La date de l'inauguration de la statue de la Vierge dorée haute de cinq mètres aurait pu être le 15 août mais Napoléon III a décrété et placé la « Saint-Napoléon » à cette date. La date est donc déjà prise.

Alors l'inauguration de cette statue du sculpteur Joseph-Hugues FABISCH sera fixée au 8 septembre mais la date est reportée à deux reprises en raison de la météorologie, des vents violents puis une inondation de la ville, l'atelier du fondeur de la statue de la Vierge est lui-même touché. Le 8 décembre, les Lyonnais n'y tenant plus décident de sortir les lumignons qu'ils ont préparés pour la fête et de les poser sur les rebords de fenêtres.

 

L'histoire de la soie, du ver à soie aux méthodes de tissage et des canuts est largement évoquée par la conférencière.

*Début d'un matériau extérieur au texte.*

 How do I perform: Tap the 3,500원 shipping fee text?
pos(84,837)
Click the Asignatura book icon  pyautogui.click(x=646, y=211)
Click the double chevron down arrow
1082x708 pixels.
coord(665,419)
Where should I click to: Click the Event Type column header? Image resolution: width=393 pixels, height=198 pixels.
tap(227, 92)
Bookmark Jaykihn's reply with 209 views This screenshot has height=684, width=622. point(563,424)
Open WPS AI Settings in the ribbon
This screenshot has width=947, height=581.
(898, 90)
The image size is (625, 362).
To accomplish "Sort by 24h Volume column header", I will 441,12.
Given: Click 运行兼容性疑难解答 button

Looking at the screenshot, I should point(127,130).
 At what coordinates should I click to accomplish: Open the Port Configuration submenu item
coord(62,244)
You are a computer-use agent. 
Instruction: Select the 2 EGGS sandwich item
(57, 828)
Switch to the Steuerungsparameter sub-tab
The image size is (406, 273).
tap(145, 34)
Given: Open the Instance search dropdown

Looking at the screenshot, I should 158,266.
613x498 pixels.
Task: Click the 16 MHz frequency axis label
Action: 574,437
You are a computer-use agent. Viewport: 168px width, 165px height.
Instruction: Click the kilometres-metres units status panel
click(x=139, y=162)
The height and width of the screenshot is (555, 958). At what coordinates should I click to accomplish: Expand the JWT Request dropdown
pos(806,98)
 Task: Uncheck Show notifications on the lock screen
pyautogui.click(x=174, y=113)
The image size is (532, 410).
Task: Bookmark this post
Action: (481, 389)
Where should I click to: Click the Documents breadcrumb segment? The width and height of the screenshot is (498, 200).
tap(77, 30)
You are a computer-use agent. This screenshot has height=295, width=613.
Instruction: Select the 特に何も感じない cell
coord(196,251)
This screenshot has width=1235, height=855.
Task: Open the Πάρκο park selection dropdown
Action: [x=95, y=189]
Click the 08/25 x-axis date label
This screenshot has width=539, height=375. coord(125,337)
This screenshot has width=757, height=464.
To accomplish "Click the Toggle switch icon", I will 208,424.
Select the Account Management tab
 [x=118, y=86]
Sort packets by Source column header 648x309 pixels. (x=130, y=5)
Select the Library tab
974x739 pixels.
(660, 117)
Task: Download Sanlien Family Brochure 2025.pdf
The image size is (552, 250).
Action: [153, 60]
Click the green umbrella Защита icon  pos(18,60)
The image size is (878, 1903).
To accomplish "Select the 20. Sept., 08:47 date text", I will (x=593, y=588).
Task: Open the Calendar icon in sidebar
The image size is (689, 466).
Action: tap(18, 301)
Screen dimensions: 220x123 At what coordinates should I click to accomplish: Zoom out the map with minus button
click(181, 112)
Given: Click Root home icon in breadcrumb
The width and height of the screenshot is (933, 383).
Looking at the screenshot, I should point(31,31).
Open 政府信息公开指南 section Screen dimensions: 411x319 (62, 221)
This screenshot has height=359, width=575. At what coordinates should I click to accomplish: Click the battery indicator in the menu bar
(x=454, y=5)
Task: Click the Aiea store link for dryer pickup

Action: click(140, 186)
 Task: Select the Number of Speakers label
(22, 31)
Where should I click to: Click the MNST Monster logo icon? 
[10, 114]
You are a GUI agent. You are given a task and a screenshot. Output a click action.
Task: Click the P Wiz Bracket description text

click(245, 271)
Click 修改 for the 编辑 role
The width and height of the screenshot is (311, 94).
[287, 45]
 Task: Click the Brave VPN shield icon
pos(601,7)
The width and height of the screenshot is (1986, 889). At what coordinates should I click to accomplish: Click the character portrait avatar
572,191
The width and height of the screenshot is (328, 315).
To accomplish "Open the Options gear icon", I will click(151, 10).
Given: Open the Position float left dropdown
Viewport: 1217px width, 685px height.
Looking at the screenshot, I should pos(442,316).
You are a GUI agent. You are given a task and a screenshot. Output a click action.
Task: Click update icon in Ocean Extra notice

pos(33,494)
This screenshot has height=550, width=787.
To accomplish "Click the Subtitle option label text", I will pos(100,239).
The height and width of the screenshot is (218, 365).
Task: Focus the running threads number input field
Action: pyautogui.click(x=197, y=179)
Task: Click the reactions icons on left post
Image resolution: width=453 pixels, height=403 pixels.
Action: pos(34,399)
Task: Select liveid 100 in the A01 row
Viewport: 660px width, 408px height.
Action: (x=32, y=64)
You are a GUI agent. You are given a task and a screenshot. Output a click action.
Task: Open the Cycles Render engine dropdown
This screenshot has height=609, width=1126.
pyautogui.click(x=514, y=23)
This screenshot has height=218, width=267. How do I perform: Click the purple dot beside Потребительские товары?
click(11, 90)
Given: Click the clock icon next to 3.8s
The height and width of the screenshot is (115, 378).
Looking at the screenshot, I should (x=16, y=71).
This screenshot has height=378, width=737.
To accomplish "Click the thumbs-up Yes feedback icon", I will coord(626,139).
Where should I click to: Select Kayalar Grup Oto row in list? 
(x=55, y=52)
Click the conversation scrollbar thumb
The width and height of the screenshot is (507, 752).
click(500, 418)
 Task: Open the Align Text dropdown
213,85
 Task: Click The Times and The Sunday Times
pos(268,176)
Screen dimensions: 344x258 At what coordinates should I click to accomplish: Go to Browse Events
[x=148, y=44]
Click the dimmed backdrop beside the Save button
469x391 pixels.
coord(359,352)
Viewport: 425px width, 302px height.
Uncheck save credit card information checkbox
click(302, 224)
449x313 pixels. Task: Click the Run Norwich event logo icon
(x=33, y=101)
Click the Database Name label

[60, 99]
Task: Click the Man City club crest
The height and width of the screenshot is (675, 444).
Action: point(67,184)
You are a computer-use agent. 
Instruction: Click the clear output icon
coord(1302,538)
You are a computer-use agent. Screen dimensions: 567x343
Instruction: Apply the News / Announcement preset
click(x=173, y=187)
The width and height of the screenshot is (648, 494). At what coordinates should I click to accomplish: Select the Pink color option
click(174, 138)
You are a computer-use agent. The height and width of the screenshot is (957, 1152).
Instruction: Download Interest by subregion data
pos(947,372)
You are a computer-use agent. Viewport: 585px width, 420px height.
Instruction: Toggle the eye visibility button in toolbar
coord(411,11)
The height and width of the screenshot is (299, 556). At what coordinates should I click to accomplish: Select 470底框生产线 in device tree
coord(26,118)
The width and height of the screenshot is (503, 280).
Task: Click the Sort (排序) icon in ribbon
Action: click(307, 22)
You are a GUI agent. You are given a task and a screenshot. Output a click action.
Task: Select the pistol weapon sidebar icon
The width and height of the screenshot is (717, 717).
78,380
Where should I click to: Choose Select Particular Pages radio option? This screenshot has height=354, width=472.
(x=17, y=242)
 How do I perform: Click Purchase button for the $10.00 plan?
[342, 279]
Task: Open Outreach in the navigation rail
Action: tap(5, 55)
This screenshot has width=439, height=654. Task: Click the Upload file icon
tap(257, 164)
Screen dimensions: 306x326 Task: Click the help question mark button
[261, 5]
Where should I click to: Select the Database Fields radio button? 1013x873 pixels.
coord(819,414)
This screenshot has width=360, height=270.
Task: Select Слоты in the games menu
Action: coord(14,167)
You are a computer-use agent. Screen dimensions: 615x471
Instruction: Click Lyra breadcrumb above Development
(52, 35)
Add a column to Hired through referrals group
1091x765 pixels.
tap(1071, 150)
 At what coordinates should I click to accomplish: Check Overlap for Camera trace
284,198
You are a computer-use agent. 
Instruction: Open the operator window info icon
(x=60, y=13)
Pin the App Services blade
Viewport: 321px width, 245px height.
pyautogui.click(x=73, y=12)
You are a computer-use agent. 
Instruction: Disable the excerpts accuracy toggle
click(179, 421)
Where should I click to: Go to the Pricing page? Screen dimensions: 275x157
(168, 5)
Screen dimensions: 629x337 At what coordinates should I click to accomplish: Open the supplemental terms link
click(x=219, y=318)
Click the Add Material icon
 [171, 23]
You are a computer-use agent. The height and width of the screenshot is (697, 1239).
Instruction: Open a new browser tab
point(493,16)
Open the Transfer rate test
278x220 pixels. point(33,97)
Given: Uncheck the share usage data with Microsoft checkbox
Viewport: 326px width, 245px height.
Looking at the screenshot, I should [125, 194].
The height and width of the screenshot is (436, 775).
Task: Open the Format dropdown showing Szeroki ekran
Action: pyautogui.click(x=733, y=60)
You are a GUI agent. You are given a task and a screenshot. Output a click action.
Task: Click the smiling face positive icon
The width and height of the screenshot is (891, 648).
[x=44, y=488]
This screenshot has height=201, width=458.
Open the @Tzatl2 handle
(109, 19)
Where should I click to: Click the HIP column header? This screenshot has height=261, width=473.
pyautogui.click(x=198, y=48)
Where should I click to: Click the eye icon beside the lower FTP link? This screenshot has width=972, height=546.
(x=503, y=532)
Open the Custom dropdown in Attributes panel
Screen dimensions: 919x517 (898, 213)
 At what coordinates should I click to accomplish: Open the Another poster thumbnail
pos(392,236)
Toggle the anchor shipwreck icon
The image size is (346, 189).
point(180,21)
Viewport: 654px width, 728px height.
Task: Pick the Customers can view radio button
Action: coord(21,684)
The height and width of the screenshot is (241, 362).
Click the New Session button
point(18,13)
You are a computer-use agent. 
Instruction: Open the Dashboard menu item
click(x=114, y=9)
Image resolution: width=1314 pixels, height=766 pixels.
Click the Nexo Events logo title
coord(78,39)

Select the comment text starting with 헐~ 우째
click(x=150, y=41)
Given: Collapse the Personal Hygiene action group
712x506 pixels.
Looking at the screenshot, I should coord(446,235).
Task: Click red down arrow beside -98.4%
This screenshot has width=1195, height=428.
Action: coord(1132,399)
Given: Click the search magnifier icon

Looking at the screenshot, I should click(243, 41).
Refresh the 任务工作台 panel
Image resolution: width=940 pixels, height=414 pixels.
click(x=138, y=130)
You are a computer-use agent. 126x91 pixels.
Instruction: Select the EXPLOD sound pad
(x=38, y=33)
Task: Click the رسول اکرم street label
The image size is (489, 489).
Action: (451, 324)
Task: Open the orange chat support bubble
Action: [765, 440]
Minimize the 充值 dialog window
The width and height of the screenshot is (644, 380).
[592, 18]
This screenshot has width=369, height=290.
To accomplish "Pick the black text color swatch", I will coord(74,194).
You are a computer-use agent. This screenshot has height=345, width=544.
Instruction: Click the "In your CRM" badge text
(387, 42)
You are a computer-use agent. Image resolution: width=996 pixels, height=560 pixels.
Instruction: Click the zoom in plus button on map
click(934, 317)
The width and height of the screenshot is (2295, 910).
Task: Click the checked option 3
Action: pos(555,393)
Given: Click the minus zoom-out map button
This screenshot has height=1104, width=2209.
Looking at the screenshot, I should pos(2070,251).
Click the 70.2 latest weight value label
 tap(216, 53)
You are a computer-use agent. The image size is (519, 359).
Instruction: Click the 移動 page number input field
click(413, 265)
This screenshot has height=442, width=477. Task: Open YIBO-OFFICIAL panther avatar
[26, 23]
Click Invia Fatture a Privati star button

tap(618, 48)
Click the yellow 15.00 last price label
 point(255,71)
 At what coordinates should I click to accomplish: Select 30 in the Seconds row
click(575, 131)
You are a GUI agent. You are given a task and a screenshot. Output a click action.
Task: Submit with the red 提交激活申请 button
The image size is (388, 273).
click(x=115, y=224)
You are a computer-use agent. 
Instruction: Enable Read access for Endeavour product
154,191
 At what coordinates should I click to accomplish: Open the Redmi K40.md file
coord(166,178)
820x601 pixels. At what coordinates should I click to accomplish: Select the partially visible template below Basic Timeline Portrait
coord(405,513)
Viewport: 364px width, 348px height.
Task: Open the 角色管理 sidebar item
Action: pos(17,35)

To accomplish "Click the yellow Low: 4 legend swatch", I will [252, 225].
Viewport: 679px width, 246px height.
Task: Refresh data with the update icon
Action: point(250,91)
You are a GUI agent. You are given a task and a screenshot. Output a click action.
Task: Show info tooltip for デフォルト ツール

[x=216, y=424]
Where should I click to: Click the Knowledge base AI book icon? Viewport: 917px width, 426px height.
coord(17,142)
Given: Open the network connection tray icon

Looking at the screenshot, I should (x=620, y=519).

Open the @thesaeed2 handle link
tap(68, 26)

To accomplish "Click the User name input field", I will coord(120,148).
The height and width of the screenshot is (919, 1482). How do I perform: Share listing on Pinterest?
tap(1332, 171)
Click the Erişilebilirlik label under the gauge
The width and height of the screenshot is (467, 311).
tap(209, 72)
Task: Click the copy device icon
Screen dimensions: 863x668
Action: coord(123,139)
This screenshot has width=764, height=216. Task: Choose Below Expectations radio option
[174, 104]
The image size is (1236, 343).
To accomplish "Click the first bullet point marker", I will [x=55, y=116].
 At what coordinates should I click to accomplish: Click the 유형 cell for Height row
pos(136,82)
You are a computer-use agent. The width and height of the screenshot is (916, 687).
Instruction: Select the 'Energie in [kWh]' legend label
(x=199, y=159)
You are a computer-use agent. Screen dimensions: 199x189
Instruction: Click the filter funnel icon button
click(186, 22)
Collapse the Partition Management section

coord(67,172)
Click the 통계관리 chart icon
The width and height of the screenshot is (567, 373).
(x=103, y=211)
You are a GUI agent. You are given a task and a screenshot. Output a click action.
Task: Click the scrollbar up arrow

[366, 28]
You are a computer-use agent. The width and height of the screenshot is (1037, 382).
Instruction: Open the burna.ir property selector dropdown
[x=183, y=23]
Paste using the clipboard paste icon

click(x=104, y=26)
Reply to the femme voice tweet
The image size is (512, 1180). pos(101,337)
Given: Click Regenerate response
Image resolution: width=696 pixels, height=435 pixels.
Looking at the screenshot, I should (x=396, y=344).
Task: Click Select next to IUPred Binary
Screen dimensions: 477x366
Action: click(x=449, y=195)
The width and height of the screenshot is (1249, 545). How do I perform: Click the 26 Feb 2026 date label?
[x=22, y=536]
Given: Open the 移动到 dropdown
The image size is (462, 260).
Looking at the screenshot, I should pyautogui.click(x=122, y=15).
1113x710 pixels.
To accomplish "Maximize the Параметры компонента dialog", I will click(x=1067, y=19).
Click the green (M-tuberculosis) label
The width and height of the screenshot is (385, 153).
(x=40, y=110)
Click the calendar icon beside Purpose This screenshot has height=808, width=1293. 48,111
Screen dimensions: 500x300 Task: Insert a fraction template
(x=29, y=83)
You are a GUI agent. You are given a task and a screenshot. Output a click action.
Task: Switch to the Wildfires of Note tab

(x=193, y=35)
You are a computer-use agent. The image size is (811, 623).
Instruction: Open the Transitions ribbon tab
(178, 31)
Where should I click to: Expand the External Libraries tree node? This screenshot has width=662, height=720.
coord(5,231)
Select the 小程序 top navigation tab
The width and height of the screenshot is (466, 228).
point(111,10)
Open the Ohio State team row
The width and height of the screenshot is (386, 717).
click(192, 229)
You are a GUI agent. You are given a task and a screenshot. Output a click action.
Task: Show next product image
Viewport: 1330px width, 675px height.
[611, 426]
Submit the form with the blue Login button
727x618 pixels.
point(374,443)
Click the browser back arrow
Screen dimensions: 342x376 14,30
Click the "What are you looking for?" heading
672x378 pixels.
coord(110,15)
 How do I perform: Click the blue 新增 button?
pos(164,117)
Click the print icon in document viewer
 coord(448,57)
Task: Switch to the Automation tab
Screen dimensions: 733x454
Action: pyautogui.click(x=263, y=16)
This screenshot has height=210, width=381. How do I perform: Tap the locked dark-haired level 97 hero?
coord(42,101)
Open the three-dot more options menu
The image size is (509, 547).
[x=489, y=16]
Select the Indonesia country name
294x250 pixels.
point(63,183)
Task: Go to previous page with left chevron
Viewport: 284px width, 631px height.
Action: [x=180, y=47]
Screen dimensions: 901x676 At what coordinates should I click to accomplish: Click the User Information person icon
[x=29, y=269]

Toujours à pied, après la visite des vieux quartiers, la guide nous accompagne dans un bouchon lyonnais historique, « Chez Paul », rue Major Martin. Décor original des anciens bouchons, nappes à carreaux rouge et blanc, vin servi dans des « pots » lyonnais (bouteilles de 46 cl à fond très épais), entrées et desserts faits maison à volonté : compote de pommes et agrumes exquise, salade de pruneaux cuits dans le Beaujolais et crème caramel. Un goût de revenez-y.

 

L’après-midi, la visite du Musée des Confluences est venue parfaire cette excursion. Un musée d'histoire naturelle, des sociétés et des civilisations. Situé sur la pointe sud de la Presqu'île, voilà un édifice à l'architecture déconcertante. Quant à la vue sur la confluence Rhône-Saône et la ville de Lyon depuis le 4ème étage, elle vaut le détour surtout par une journée de novembre très ensoleillée.